• [Extracted data]:

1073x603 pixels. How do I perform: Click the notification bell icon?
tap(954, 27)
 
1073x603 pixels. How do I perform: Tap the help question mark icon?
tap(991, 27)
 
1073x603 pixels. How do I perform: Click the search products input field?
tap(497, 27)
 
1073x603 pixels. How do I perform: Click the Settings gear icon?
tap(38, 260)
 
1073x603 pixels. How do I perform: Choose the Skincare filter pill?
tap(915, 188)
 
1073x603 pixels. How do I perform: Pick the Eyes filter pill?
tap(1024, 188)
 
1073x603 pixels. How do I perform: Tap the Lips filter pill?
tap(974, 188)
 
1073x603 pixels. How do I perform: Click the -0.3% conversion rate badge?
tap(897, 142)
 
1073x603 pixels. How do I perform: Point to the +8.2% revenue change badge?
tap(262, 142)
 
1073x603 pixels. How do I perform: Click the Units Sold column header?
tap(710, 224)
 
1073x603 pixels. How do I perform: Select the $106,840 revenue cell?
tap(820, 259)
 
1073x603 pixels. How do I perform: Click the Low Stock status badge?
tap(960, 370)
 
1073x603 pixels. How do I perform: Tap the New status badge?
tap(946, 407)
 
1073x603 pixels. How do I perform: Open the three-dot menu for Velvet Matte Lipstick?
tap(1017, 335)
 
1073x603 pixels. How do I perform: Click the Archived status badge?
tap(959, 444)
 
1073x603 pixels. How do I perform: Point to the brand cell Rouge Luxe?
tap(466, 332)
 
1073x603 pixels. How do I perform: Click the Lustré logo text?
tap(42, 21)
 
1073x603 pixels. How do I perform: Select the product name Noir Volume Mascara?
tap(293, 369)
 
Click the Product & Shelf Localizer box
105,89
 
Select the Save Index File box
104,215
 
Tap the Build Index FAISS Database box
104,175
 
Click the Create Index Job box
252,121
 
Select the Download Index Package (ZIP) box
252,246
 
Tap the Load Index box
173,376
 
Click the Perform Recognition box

• [What the exercise asks]:
Reproduce the records verbatim, beginning with the line that contains "1073x603 pixels. How do I perform: Click the -0.3%" and continuing through the line that contains "tap(710, 224)", with both of those lines included.

• [Answer to this task]:
1073x603 pixels. How do I perform: Click the -0.3% conversion rate badge?
tap(897, 142)
 
1073x603 pixels. How do I perform: Point to the +8.2% revenue change badge?
tap(262, 142)
 
1073x603 pixels. How do I perform: Click the Units Sold column header?
tap(710, 224)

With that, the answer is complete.